To make things even more complicated, recently, I’ve been diagnosed with Grave’s Disease, an autoimmune disorder that attacks the thyroid, and on Monday, I’m having my thyroid radiated with radioactive iodine. (For more information on Grave’s Disease, please check out this link to the thyroid foundation of Canada.) Grave’s is also known to heighten any feelings of stress, since patients often experience a feeling of constantly being “on the go”. So because of all this, I find that my mind is rapidly carrying away with me and creating scenarios that might not actually come to fruition, especially before some major medical intervention. What if something goes wrong? What if I end up feeling more rotten after treatment than I did before? What if, what if, what if?! Haven’t we all played this mental game at some point or another in our lives, when we allow our anxiety to get the better of us? The What Ifs can quickly control our lives.

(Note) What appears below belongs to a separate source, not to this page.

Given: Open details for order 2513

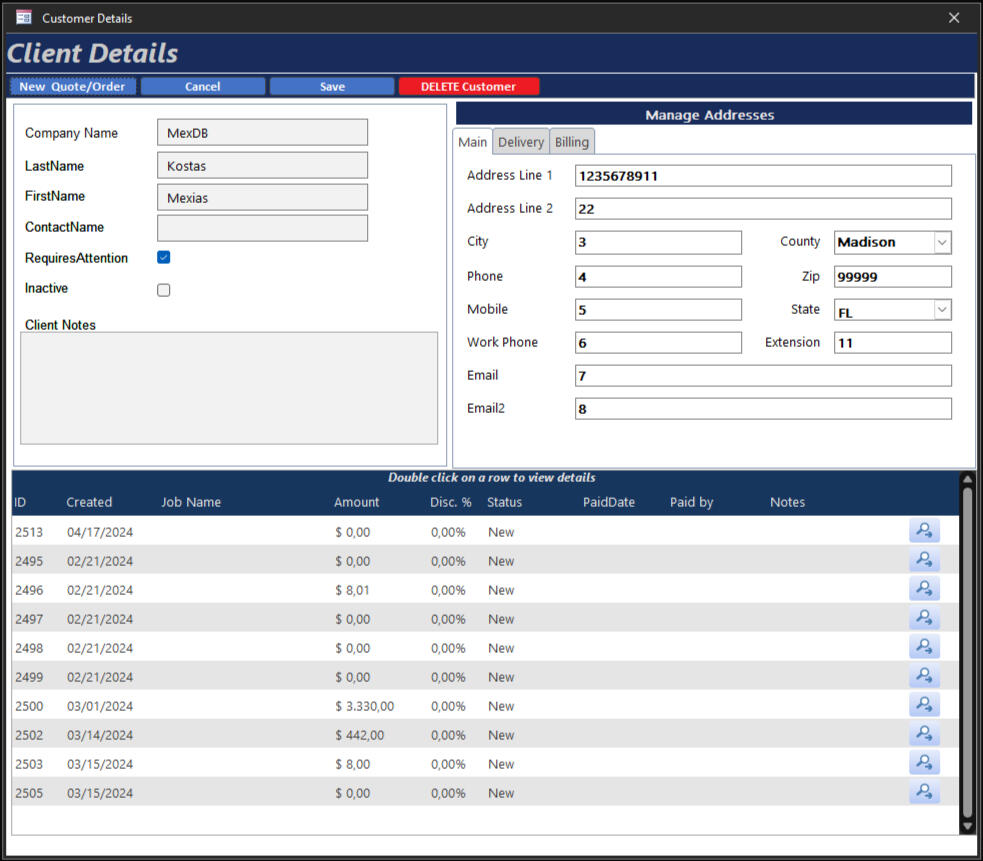Looking at the screenshot, I should 923,530.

My symptoms led me to discuss my mental health with my doctor, an endocrinologist and quite possibly the most compassionate and kind human being in existence. He said, “Kelly, my prescription is you need to chill out. Look into meditation.” He’s right. I need to calm my mind for both my mental and physical health.

After lots of determined research on Google and Amazon.ca, I thought my first step would be to read a book on my new obsession. The book I picked as being worthy of my attention is The Best Guide to Meditation by Victor N. Davich. When it arrived, I held it before me like some sort of religious text that would solve all my problems and answer all my questions. Unfortunately, this can never really be the case.

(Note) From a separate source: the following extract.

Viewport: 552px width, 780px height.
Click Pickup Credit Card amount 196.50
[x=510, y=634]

I should say, that the book is great. What makes it so fantastic is that it isn’t only accessible to newcomers to meditation like myself, but rather, the book goes into the deeper meaning of calming your mind, the origination of the practice itself, and holistic approaches to health that go beyond medications. It also simplifies things for the laymen but offers a more focused approach for those more learned and experienced. All in all, I felt I learned a lot when I read the final word on the last page.

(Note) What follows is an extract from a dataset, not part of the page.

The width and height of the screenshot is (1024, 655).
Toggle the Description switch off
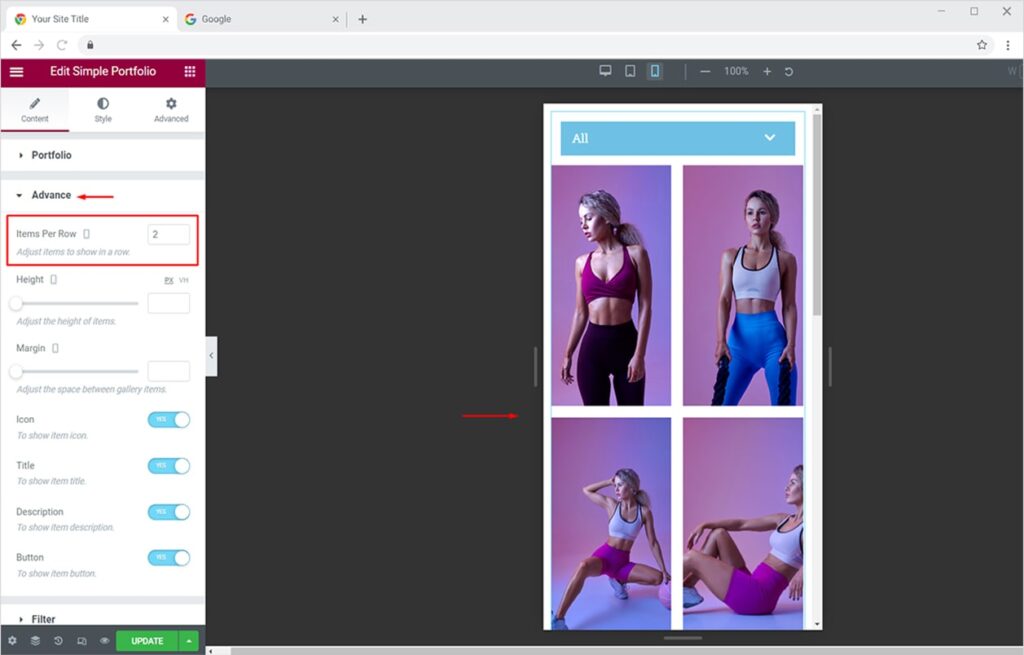pos(168,512)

So all filled with new-found information, I sat on the floor, relaxed my pose, and felt myself slip into peaceful relaxation. Or at least, that’s what I thought would happen. It didn’t really. My mind was concerned with what was happening around me. When am I supposed to start cooking dinner? Man, these pants are feeling kinda tight in the mid-section! What time is it? Oh dear, here we go again. The old Kelly rears her ugly head. Not the most successful meditating session. I was allowing myself to stress over the fact that I couldn’t relax! All in all, it was little more than counter productive.

But when I really took a few minutes to calm myself, focus on my breath and the teachings I’ve received in years of yoga classes, I realized that we all have our own path to meditation and finding balance. Mine might be a little more muddled than others. But in finding patience and permission to allow myself the time for my body, and this pesky brain of mine, to calm themselves, I will eventually find the peace I am looking for.

Rome wasn’t built in a day, was it? Neither will the perfection of my meditation practice. In fact, it will never be perfect. Then again, nothing worth having ever is.

All the best to all all readers on your own meditating paths. Just remember to give your brain all the time it needs. Dinner can wait.